Harvey annuì. Fleming sfogliava il catalogo, leggendo e ascoltando contemporaneamente. Tornò gentile e silenzioso come era stato prima con Judy, in macchina. Sembrava un ragazzino studioso.

«Continua a seguirlo?»

«Sì, dottor Fleming.»

Fleming andò al banco e premette il pulsante del telefono interno.

«Dennis, lo ricevi?»

«Sì,» la voce di Bridger risuonava metallica, «ma non ha alcun senso.»
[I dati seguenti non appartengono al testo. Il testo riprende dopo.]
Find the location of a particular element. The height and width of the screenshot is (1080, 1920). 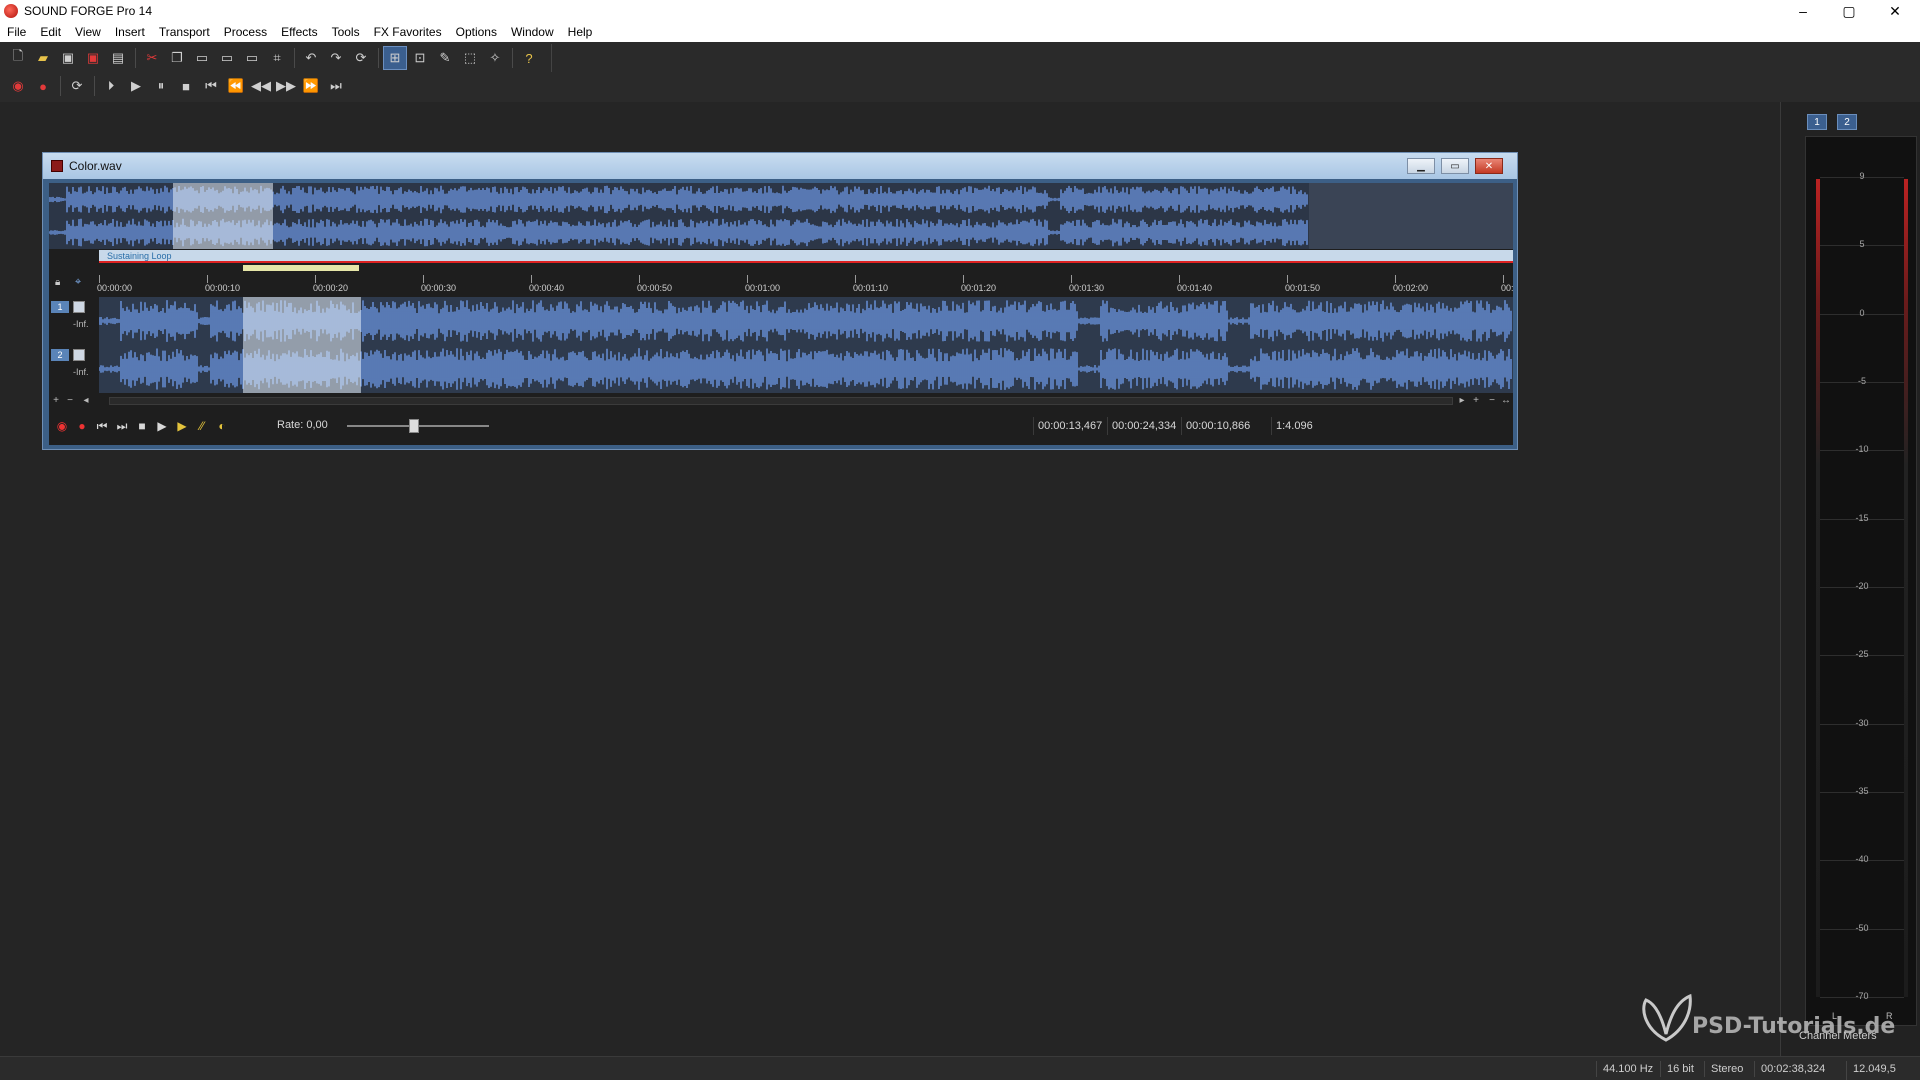

play-all-icon: ⏵ is located at coordinates (111, 86).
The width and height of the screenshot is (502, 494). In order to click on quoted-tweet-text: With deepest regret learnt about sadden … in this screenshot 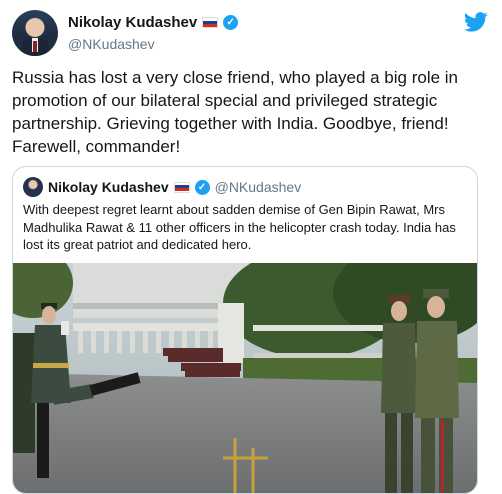, I will do `click(240, 227)`.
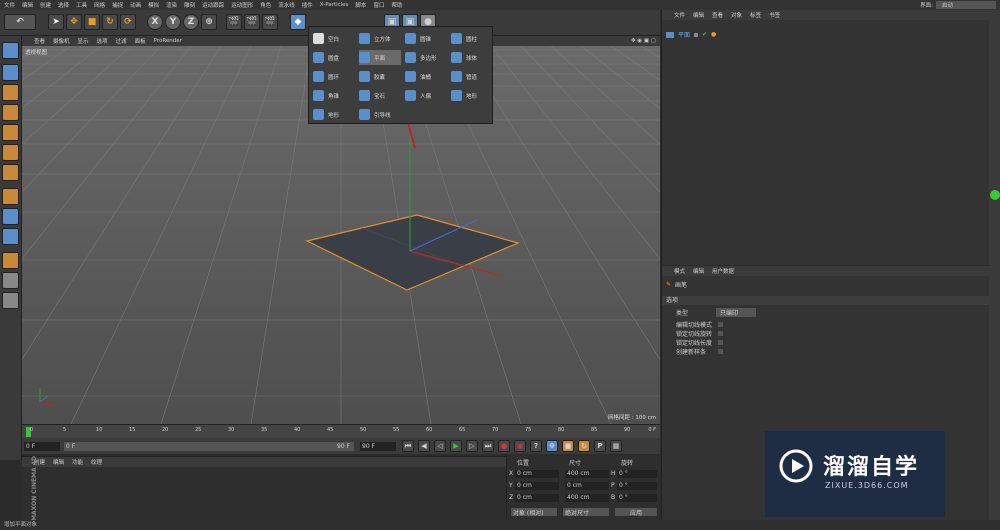 This screenshot has width=1000, height=530. I want to click on create-item-col4-2: 管道, so click(472, 76).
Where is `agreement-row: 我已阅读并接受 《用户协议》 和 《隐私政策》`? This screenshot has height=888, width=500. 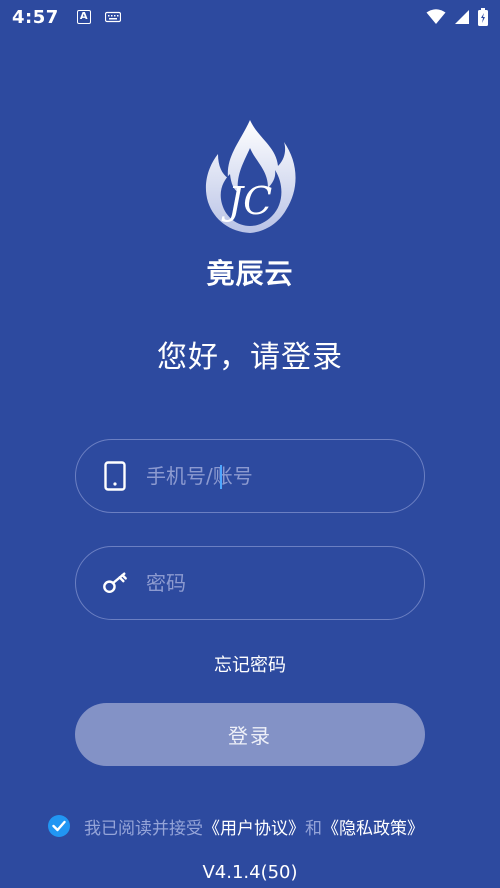 agreement-row: 我已阅读并接受 《用户协议》 和 《隐私政策》 is located at coordinates (258, 826).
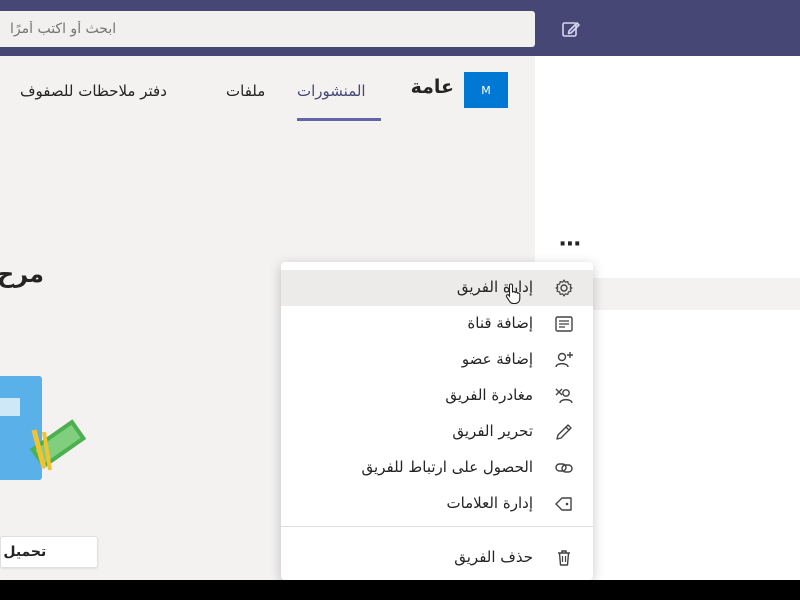  I want to click on tag-icon, so click(564, 504).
«Può darsi che prima di mattina ne abbia. Sto cercando di farmi un’idea della distanza.»

Fleming interruppe la comunicazione e attraversò il locale, con un libro in mano, dirigendosi alle carte astronomiche sulla parete di fondo.

Lavorarono per un po’: nella stanza il solo rumore erano i suoni che venivano dallo spazio. Fleming controllava la fonte e Harvey, con il grande e silenzioso telescopio all’esterno, manteneva il contatto.

«Che ne pensa?» chiese Harvey infine.

«Secondo me viene da molto, molto lontano.»

Lavorarono e ascoltarono ancora, mentre il segnale continuava a giungere, senza fine.